(Stored entries)
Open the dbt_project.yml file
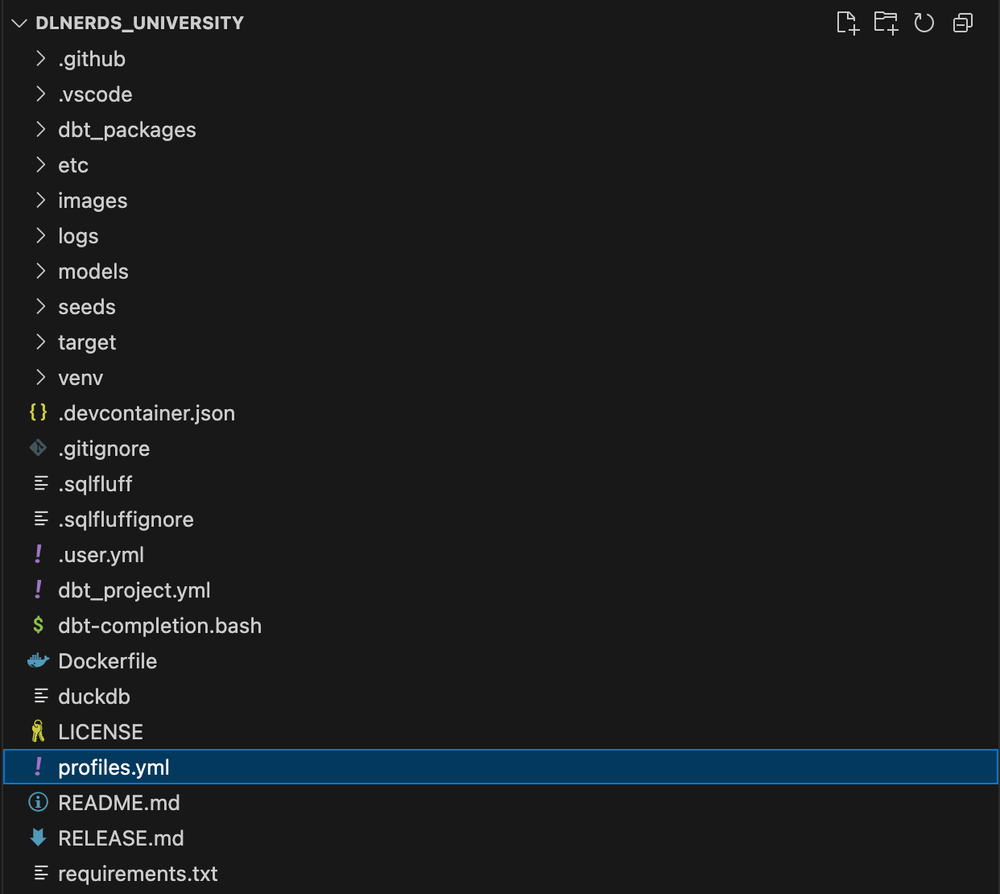Viewport: 1000px width, 894px height. tap(134, 589)
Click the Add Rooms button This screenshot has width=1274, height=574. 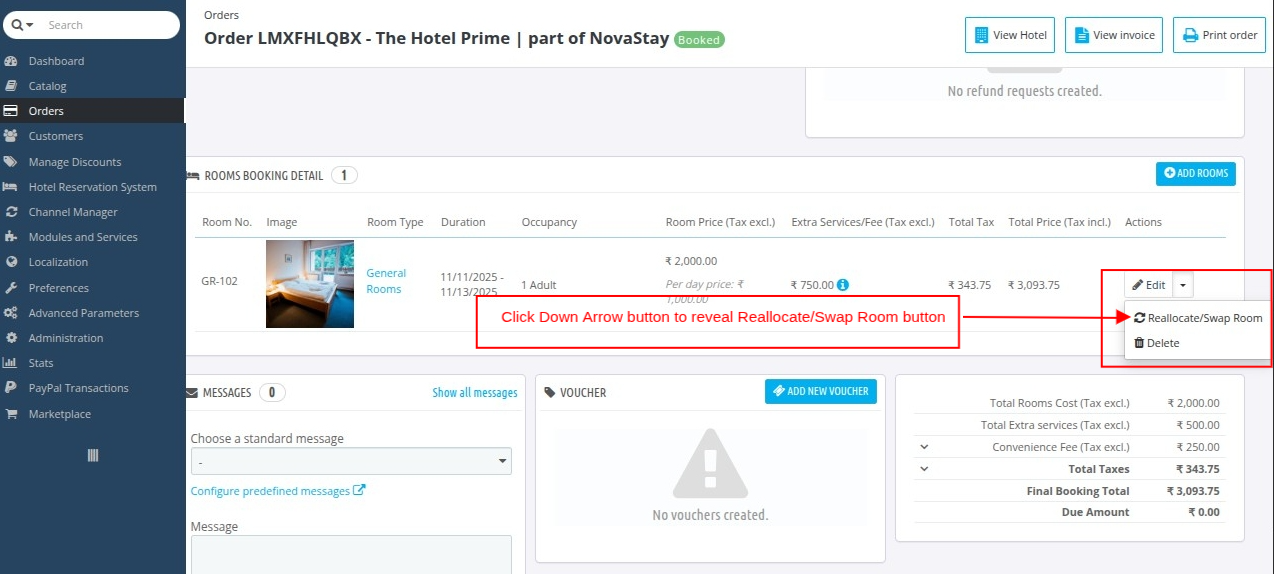point(1196,174)
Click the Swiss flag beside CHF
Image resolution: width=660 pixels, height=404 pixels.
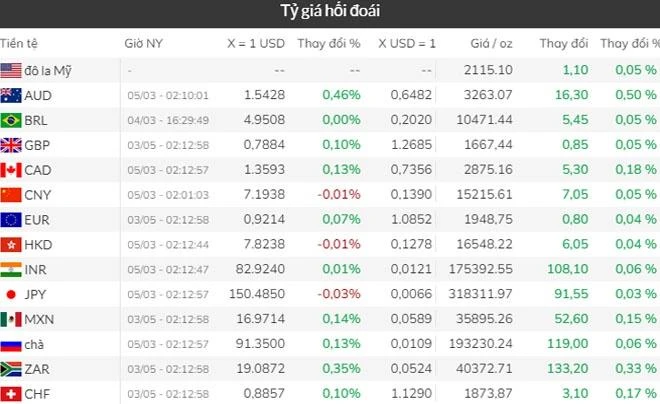pos(11,393)
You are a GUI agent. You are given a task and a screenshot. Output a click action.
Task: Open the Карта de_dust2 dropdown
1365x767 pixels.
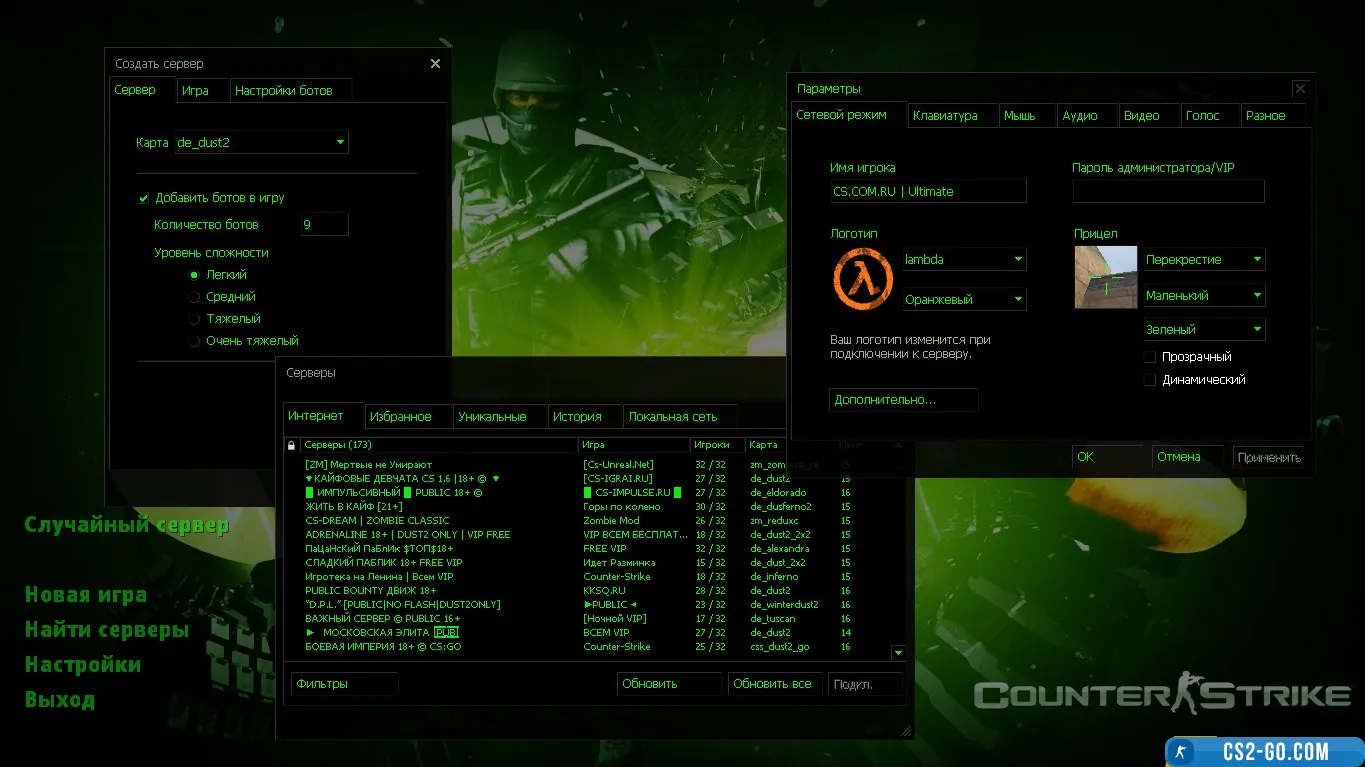[261, 143]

## GOAL
State only the number of lines in the records above that contain the word "Open".

## THE RESPONSE
2